Ktosiów to małe, bajkowe miasteczko, rodem z dziecięcego snu. W takim miejscu na Boże Narodzenie chyba chciałoby się znaleźć każde dziecko. Bajkowe domki i ulice zasypane są śniegiem i ozdobione lampkami. Wszędzie pełno świątecznych kramów, jak na jakimś niekończącym się jarmarku bożonarodzeniowym. Dzieciaki śmigają na różnych dziwnych pojazdach po śniegowych serpentynach między domami. Przed świętami wszyscy mieszkańcy gromadzą się w centrum miasteczka przynosząc zrobione przez siebie bombki i czekają na włączenie lampek na ogromnej choince.
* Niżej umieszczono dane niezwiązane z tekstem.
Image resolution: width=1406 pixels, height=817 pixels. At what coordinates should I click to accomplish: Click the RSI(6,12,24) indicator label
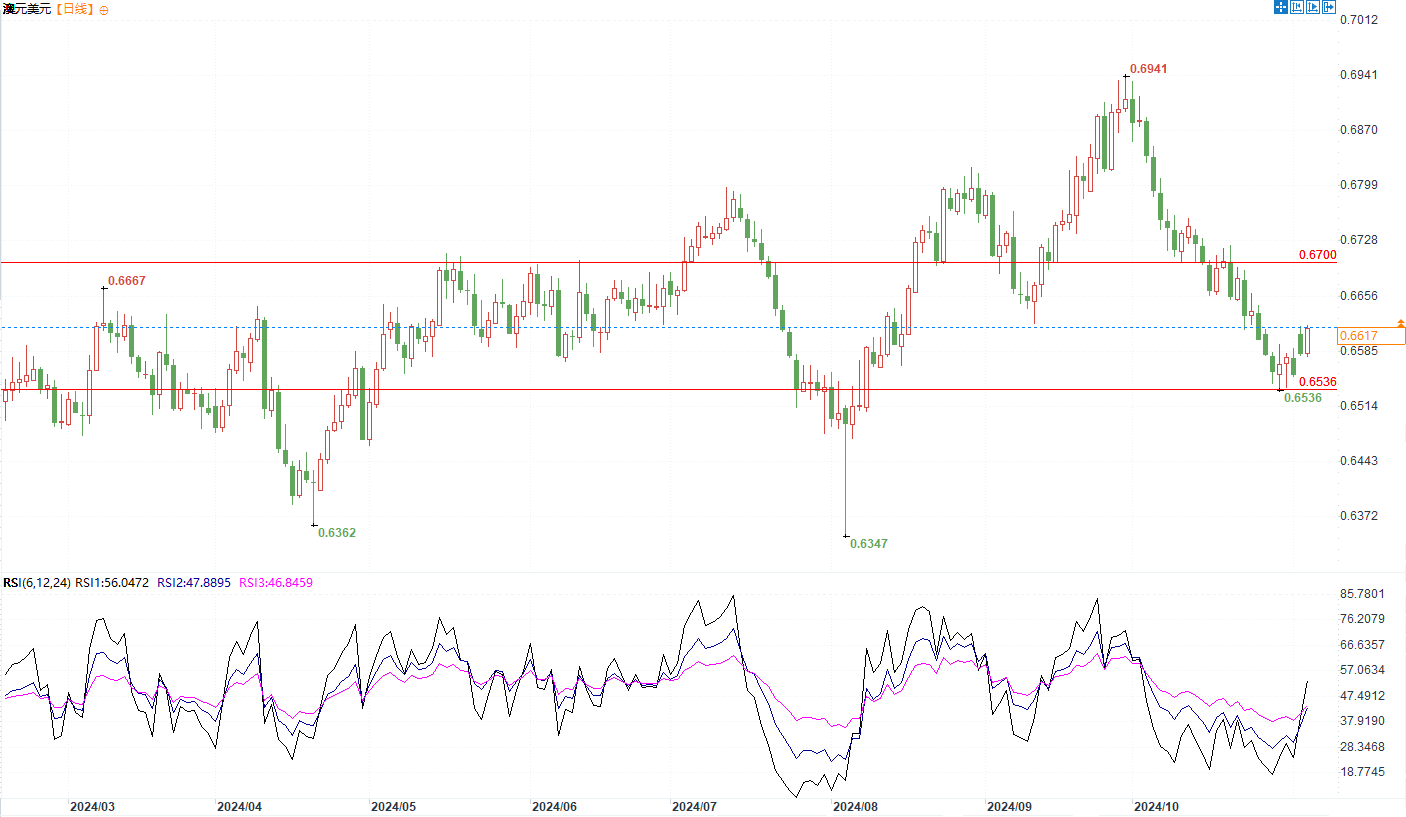click(x=37, y=583)
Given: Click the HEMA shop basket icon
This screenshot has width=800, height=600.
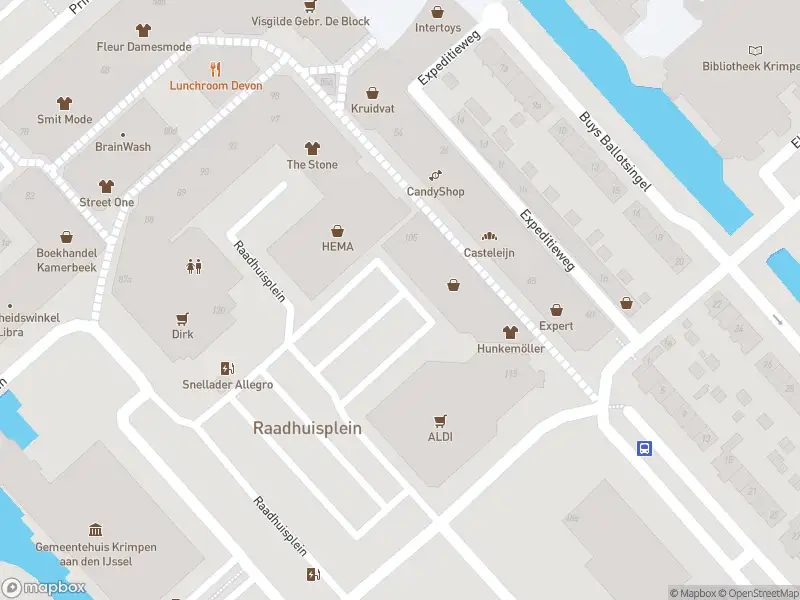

No, ale tak cukierkowo jest tylko na samym początku. Jak już obejrzymy sobie i zachwycimy się Ktosiowem, poznajemy Grincha. Wygląda trochę jak pluszak z dużym brzuchem, a z charakteru przypomina skąpca z "Opowieści wigilijnej" Dickensa. Nie lubi ludzi, a właściwie Ktosiów, no i nienawidzi Bożego Narodzenia. Jest nie tylko odludkiem, ale potrafi mocno uprzykrzyć życie innym. Robi dużo strasznych rzeczy, ale na wyżyny podłości wzniesie się dopiero wtedy, gdy postanowi zniszczyć mieszkańcom Ktosiowa święta. Zrobi to przebierając się za św. Mikołaja i kradnąc w nocy wszystkie prezenty oraz ozdoby świąteczne.
Brzmi okropnie prawda? Ale Grinch robi to wszystko trochę nieporadnie i śmiesznie, w dodatku ma bardzo zabawnych pomocników, a na końcu swojej złodziejskiej trasy spotyka małą dziewczynkę Cindy-Lu, która z kolei skradnie mu serce i zmieni w całkiem porządnego, zielonego stwora.
Nic więcej nie powiem. Może tylko tyle, że na filmie nie nudzą się nawet te mniejsze dzieci i że rozbawi także rodziców. Przed świętami "Grinch" to dobra propozycja na weekendowe, wspólne popołudnie.